It’s here — the BIG F is finally here. FUCK! and it’s also Friday; I love Fridays… and the word “fuck”. It one of those feel good words. YEAH it’s fucking Friday baby, and I have myself booked right up for the evening. Drinks at my place right after work with a girlfriend followed up with a Tinder date. Look out boy — I’m feeling aggressive.
Mr. Asshole sent another text message last night. After I specifically told him I wouldn’t deal with this by text. His message basically said “hey, so it’s all your fault for liking me too much. I’m a pussy and can’t handle emotions well. I may have told you I was falling hard for you, but you are falling too fast and it freaked me out. SO I lied about being hung up on my ex. That was an excuse. I wanted to put it on me, so I didn’t hurt you. I’m not ready for anything this serious”

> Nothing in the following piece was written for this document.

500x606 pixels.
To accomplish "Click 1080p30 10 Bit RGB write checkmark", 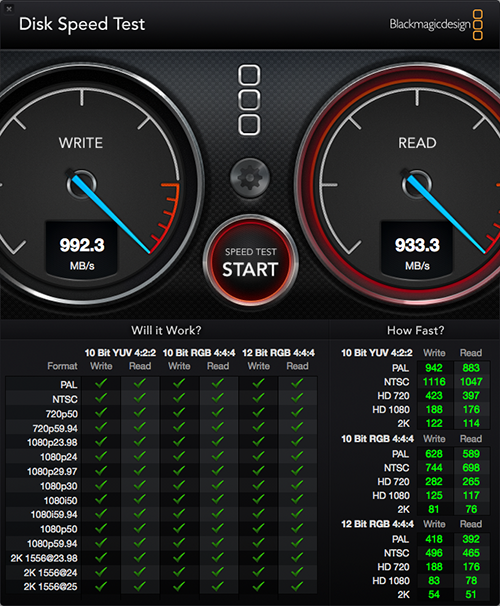I will [x=179, y=485].
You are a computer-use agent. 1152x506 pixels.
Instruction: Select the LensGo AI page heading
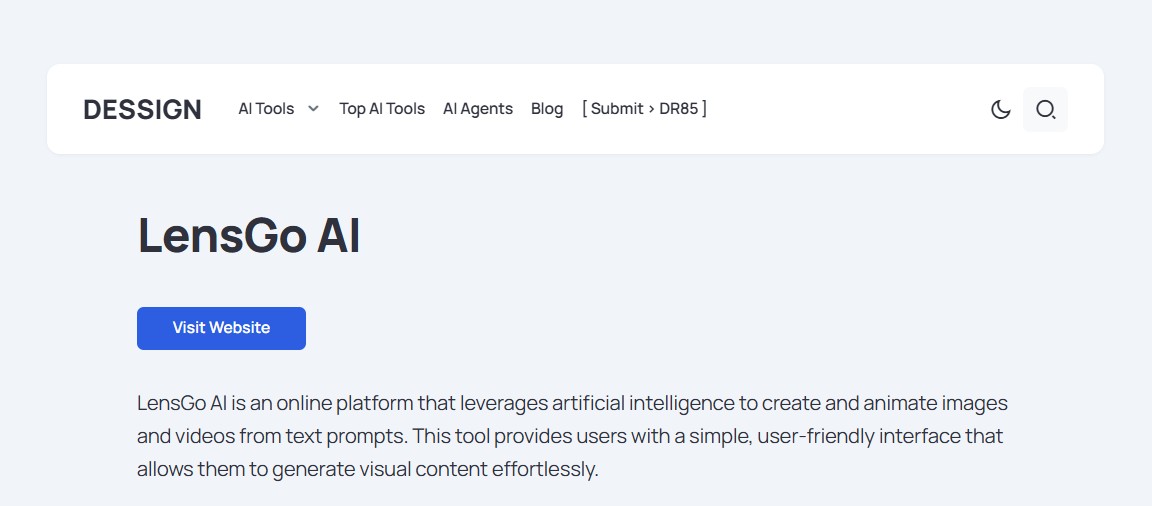(x=249, y=236)
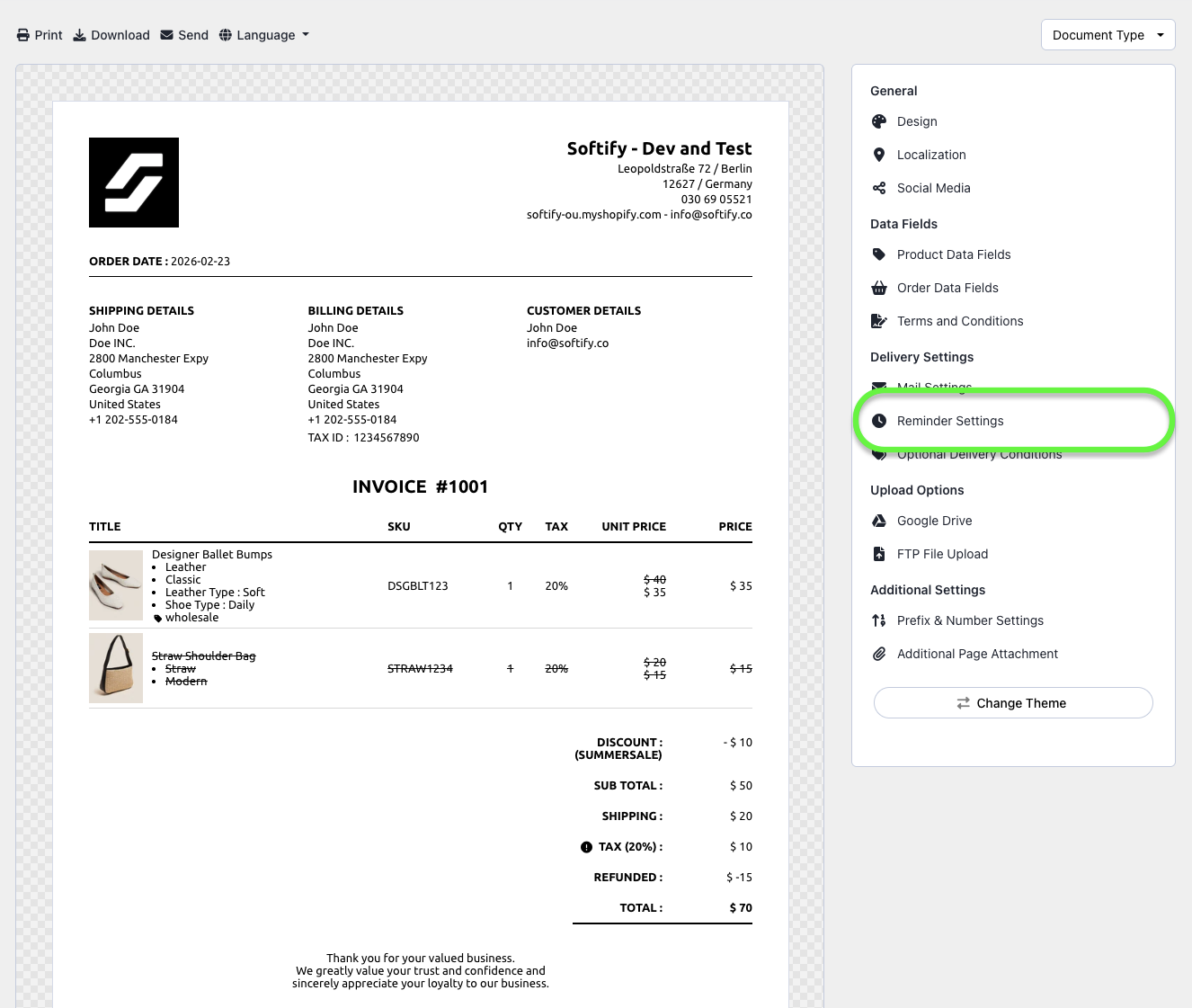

WTF? Ok, he didn’t word it exactly like that — it was way worse, but that was the jist of is. The guy is a complete mind fucker. I had to scroll through my message to see if maybe I had only imagined all the things he told me over the past five weeks. Guess what? I hadn’t. It was all there in blue and white text bubbles. Message after message, he told me he thinks about me all the time, he misses me when we weren’t together, that he was falling hard for me etc — it goes on and on and on. I’m completely dumbfounded as to how “I” was the one falling too hard. Regardless, I told him to take a hike. I’m not going to lie; that wasn’t easy for me. I “did” like him. Past tense intended.
SO onward and upward I go, high ho. It’s off to swoon after another. If I fall too fast, so be it. The right man won’t care because he will be right there along side me. Drinking a beer (or wine, or whiskey, or…) smacking that! Cause baby got back.